▸ **PROBLEM TO SOLVE**
Render every line of the listing below as a Markdown table with columns headed "No." and "Text," numbering the rows and skipping blank lines. Leave the pictures out.

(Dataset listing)
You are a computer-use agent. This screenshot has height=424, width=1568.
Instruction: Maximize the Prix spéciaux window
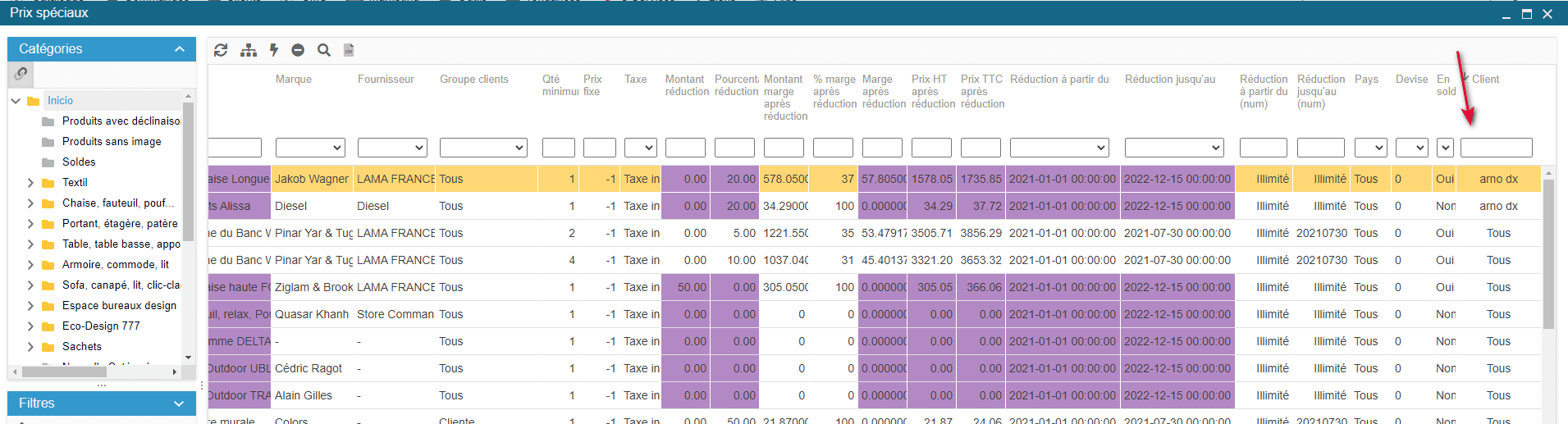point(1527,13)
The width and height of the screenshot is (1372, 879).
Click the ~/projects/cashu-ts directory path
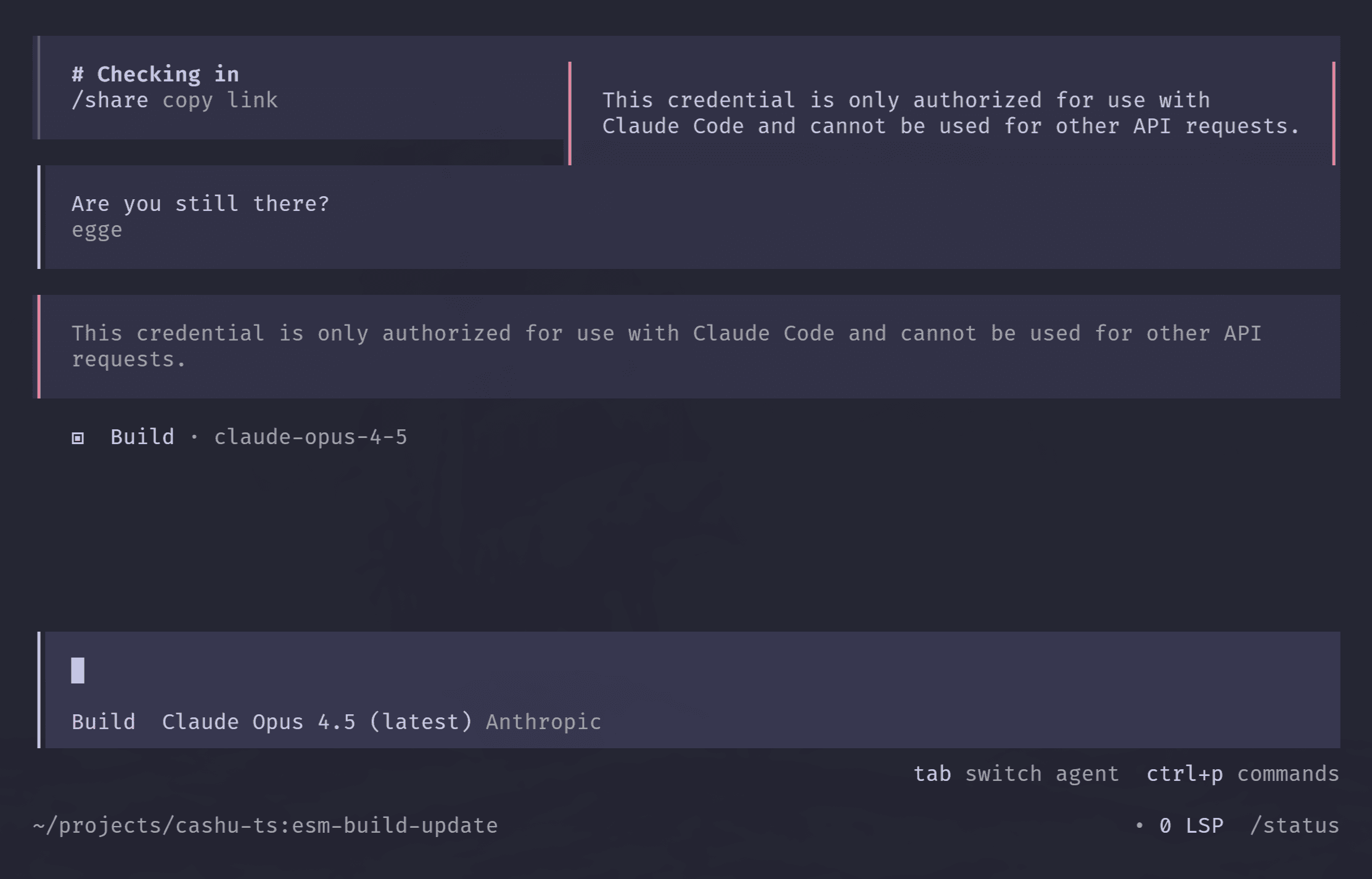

▸ **TASK RESPONSE**
| No. | Text |
|---|---|
| 1 | You are a computer-use agent. This screenshot has height=424, width=1568. |
| 2 | Instruction: Maximize the Prix spéciaux window |
| 3 | point(1527,13) |
| 4 | The width and height of the screenshot is (1372, 879). |
| 5 | Click the ~/projects/cashu-ts directory path |